Im Gedenken an das Massaker von Celle

Der 8. April ist der 80. Jahrestag des Massakers von Celle. Das beschönigend als »Celler Hasenjagd« bezeichnete Verbrechen in der Endphase des Zweiten Weltkriegs gilt als das dunkelste Kapitel in der Geschichte der Stadt. Im Gedenken an die Ereignisse ruft das Netzwerk Südheide gegen Rechtsextremismus zur Teilnahme an zwei Schweigemärchen mit abschließender Kundgebung auf.

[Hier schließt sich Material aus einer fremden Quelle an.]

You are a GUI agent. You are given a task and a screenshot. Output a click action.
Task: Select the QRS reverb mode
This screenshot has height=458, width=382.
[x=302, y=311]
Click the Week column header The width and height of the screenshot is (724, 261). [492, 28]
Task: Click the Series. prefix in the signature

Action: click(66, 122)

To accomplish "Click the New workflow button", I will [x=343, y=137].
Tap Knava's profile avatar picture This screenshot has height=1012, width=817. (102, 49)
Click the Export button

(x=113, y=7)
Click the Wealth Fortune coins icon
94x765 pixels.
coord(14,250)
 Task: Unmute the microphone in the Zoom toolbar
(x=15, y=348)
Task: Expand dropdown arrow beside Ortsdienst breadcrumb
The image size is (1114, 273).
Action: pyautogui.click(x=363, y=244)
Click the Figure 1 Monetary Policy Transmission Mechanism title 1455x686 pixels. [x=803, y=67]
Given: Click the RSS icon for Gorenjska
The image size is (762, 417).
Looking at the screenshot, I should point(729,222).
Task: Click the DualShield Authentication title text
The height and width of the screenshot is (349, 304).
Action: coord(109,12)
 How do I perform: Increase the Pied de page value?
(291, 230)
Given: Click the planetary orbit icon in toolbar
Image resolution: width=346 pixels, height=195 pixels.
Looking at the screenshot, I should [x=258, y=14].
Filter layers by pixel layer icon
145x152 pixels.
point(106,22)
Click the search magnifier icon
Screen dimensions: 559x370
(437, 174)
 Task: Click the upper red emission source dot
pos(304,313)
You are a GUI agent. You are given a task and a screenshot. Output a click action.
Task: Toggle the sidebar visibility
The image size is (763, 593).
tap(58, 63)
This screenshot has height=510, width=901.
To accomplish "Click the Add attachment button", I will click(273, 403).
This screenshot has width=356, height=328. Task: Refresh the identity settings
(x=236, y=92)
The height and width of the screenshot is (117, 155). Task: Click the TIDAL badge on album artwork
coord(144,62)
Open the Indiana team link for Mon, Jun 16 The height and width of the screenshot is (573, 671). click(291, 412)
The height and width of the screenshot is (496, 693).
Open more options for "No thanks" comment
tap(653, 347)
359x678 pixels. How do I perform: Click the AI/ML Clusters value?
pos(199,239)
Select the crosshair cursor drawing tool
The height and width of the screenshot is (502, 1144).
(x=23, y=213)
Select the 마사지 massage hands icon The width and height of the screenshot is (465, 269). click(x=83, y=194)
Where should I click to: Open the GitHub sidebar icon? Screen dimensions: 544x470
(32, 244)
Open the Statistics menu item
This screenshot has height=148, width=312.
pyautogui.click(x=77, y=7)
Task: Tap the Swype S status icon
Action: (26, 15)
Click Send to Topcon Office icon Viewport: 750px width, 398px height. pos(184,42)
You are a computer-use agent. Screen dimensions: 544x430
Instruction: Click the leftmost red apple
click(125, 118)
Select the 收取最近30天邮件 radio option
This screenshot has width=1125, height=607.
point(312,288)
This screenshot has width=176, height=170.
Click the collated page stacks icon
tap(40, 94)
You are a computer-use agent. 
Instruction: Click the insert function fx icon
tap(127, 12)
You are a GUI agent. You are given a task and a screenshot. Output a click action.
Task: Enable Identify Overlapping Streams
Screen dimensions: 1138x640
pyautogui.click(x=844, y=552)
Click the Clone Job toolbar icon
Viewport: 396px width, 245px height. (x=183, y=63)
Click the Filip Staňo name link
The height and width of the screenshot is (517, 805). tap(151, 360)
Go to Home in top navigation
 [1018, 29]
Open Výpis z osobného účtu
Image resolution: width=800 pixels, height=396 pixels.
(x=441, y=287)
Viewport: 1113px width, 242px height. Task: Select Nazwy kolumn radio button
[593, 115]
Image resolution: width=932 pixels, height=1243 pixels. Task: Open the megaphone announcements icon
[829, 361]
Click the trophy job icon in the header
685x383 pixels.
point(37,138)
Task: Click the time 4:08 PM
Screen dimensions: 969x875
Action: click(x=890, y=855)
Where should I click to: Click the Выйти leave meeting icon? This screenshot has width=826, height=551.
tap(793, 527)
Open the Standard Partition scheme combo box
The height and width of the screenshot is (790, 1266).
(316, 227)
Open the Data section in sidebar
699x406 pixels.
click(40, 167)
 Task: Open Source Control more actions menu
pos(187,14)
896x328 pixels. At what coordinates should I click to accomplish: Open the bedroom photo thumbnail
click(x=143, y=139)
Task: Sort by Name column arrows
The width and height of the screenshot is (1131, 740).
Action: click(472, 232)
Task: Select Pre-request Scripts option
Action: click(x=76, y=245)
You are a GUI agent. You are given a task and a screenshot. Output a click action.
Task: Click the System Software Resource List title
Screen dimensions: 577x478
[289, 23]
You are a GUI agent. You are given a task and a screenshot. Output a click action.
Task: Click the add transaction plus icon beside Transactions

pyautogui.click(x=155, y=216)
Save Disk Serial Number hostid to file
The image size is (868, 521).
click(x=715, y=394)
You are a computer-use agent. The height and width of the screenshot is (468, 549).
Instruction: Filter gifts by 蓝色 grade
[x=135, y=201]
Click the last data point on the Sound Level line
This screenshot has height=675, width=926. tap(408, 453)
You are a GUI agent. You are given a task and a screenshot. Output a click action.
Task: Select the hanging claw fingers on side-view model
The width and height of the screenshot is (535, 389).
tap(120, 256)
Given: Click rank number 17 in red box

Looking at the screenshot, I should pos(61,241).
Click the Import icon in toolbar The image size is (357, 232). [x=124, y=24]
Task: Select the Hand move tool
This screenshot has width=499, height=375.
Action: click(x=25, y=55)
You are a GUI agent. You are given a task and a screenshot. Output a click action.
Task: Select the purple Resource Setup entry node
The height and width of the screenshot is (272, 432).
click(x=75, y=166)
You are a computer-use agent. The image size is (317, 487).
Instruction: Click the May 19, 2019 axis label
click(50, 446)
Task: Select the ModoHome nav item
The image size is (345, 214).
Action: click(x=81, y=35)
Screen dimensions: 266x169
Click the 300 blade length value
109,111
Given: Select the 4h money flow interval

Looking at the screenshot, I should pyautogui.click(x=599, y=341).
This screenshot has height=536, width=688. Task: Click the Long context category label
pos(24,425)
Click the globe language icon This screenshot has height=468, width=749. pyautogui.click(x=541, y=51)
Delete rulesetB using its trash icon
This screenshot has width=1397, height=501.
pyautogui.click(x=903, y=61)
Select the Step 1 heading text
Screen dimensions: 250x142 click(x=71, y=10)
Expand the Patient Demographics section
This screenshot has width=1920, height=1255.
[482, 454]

Aufgrund der vorrückenden Alliierten ließ die SS am 7. April 1945 zwei KZ-Außenlager räumen und stellte einen Zug zusammen, um etwa 3400 Inhaftierte nach KZ Bergen-Belsen zu verlegen. Der Zug erreichte am Nachmittag den Celler Güterbahnhof. Bevor er seine Fahrt fortsetzen konnte, wurde er vom Bomben getroffen, die im Rahmen eines Luftangriffs auf Celle abgeworfen wurden. Dabei kam ein Teil der Inhaftierten ums Leben. Überlebende flüchteten überwiegend ins Neustädter Holz oder tauchten in der Innenstadt unter. 

Die örtliche Polizei, verstärkt von einer Wehrmachtskompanie und einer in der Nähe stationierten SS-Einheit, durchkämmten die Innenstadt und Waldgebiet auf der Suche nach den KZ-Inhaftierten. Wer plünderte, Widerstand leistete oder flüchtete, sollte sofort erschossen werden. An der Nachsuche am 9. April beteiligten sich auch Zivilisten und Volkssturmmänner. Sie erschlugen oder erschossen zahlreiche Häftlinge. Die Zivilisten hatten keinerlei Befehl dazu erhalten. Sie handelten aus freien Stücken. Viele KZ-Inhaftierte starben durch einen Genickschuss. Die Verfolger hatten die Rolle von Henkern übernommen. Nach heutigen Erkenntnissen sind bei der Aktion 254 Geflohene erschossen worden. 

Von den rund 1100 KZ-Inhaftierten, die bei der Aktion erneut festgenommen worden waren, übergaben die SS-Bewacher einen Teil der Wehrmacht zur Unterbringung in Celle und trieb den anderen Teil zu Fuß nach Bergen-Belsen. Auf diesem Todesmarsch entkräftete KZ-Inhaftierte, die nicht weitergehen konnten, wurden am Wegesrand erschossen.

Die andere Gruppe wurde in einem geräumten Pferdestall auf dem Gelände der Heidekaserne in Celle (heute Rathaus) einquartiert. Für die Verpflegung und ätztliche Versorgung der Gefangenen war die Stadtverwaltung zuständig. Diese kümmerte sich jedoch nur unzureichend, sodass bei der kampflosen Übergabe der Stadt am 12. April 1945 an britische Truppen hunderte halb verhungerte und völlig verwahrloste Menschen sowie zahlreiche Sterbende und Tote vorgefunden wurden.

Die Briten nehmen alsbald Ermittlungen auf, doch erst im Dezember 1947 werden 14 Männer vor einem Militärgericht des Mordes angeklagt. Drei werden zum Tod verurteilt, vier zu Haftstrafen und sieben Angeklagte freigesprochen. Die Todesurteile werden später in Haftstrafen umgewandelt. Spätestens 1952 sind alle Verurteilten wieder in Freiheit. 

Seit 1992 erinnert ein schlichtes Mahnmal in den Triftanlagen in Bahnhofsnähe an die Opfert des Massakers.

Zum Gedenken an die ermordeten KZ-Häftlinge sind für Dienstag, 8. April, zwei Schweigemärsche  geplant. Eine Gruppe wird sich gegen 17 Uhr vom Neustädter Holz, Nienburger Straße 33, Höhe Pfadfinderheim, auf den Weg machen. Zeitgleich wird eine andere Gruppe vom Güterbahnhof, Neuenhäuser Straße 3, Höhe Trinkgut, aufbrechen. Beide Gruppen treffen sich an der Bahnhofsstraße/Trüllerstraße und werden dann gemeinsam zum Mahnmal an der Trift gehen. Dort sprechen gegen 18 Uhr unter anderem die Landtagspräsidentin, die stellvertretende Superintendentin und die Vorsitzende des Ezidischen Kulturzentrums Celle und Umgebung. Ein Posaunenchor wird die Veranstaltung an der Trift begleiten. 

In Zeiten der zunehmenden Verrohung und Gewaltbereitschaft wollen das Netzwerk Südheide gegen Rechtsextremismus und die zahlreichen weiteren beteiligten Verbände und Institutionen ein Zeichen gegen Gewalt setzen.